[任务目标 1]: 请按引文中的先后顺序,列出年三十夜幕刚刚降临后依次做的几件事。
[任务目标 2]: 根据引文,大家经常合奏的那首曲谱叫什么名字?

[引文]:
"""
童年留给我的最美好的记忆是过年。一进入腊月,年味儿就慢慢地浓起来。到了年三十那天,家家都要祭供祖先,村子里鞭炮声此起彼伏,非常热闹。夜幕刚刚降临,门口点上灯笼,放过鞭炮,就开始上桌,只见摆的都是平时吃不着的菜。高高的蜡烛代替了油灯,屋子里一下子亮了起来。一家人围坐在一起,在烛光的映照下,个个满面春风,喜气洋洋。那种暖意融融的温馨氛围,让我终生难忘。通常都是玩到半夜,父亲才给压岁钱,但是我们那里没有商店,所以钱拿在手里玩了一阵,一放进抽屉,就想不起来了,也不知大人们什么时候收走的。年,就这样在不知不觉中过完了,于是,就开始数着,下一个年还有多久才会到来。

农民终年辛苦,除了过年,难得有娱乐的时候。农忙季节就不用说了,只有夏日的夜晚,邻居们会聚到一起,在月光下乘凉聊天。有一年,在我家后走廊打着一条有杯子那么粗的蛇。哥哥喜欢音乐,他和我的一位叔叔一起,把蛇皮剥下来,从山上砍来竹子,自己动手,制成了好几把胡琴。没想到,由此竟带动了村里的一些年轻人对乐器的兴趣。从那以后,夏夜就热闹起来了,一些爱好者常在一起,有的拉琴,有的吹笛,从最初的学调音准,再调乐器间的和弦,终于合奏出悦耳的和声。就在那时,我也跟着学会了拉一些最简单的曲子。那时,我们还不会简谱,用的是我国民间特有的公尺谱。一首我们经常合奏的名为“平板”的曲谱,我至今还记得。可惜上中学以后,功课忙,就再也没有碰过它,所以一直就停留在那个水平。
"""
[文本与元素定位记录]
"""
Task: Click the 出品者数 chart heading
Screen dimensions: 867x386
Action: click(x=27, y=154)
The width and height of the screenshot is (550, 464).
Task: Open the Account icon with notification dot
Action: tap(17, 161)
"""
[输出结果 1]: 门口点上灯笼;放过鞭炮;开始上桌。

[输出结果 2]: “平板”。